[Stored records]
● ● ● ●
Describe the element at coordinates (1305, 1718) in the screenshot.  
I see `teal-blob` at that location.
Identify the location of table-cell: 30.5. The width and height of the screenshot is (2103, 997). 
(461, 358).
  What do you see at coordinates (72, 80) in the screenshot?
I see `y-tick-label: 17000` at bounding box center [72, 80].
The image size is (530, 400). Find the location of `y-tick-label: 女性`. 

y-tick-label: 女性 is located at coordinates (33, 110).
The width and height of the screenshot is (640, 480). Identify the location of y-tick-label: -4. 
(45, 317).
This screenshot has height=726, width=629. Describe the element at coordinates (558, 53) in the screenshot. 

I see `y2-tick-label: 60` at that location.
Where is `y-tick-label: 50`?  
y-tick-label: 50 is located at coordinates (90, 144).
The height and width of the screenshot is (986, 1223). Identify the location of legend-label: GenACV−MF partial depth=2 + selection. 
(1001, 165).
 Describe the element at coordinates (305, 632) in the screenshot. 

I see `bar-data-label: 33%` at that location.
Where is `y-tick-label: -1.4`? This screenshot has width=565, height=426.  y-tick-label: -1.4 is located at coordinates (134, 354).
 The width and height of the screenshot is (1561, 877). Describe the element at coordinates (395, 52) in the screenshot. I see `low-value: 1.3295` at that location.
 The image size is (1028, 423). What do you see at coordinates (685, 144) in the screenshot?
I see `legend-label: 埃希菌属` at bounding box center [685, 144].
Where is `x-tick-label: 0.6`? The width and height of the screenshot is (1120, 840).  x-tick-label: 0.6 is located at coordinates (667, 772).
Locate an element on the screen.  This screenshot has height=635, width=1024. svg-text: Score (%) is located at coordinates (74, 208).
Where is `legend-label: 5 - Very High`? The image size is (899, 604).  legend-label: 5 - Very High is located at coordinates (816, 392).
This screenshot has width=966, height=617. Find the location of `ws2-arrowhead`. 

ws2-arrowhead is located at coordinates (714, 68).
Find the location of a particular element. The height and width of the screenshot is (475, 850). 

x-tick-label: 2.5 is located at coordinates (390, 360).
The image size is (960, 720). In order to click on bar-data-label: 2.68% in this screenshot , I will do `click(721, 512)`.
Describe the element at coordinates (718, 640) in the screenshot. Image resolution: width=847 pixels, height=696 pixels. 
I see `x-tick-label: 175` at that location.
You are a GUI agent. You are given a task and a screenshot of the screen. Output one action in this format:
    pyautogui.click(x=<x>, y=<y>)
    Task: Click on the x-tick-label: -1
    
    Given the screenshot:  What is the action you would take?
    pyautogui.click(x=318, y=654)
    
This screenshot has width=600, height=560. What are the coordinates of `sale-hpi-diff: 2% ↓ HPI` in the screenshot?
● ● ● ●
- _Brief_
Collect every line of the items above that contains the word "Find", matching its case exactly.

- _Finished exercise_
The image size is (530, 400). Find the location of `y-tick-label: 女性`. 
This screenshot has width=966, height=617. Find the location of `ws2-arrowhead`. 
Find the location of a particular element. The height and width of the screenshot is (475, 850). 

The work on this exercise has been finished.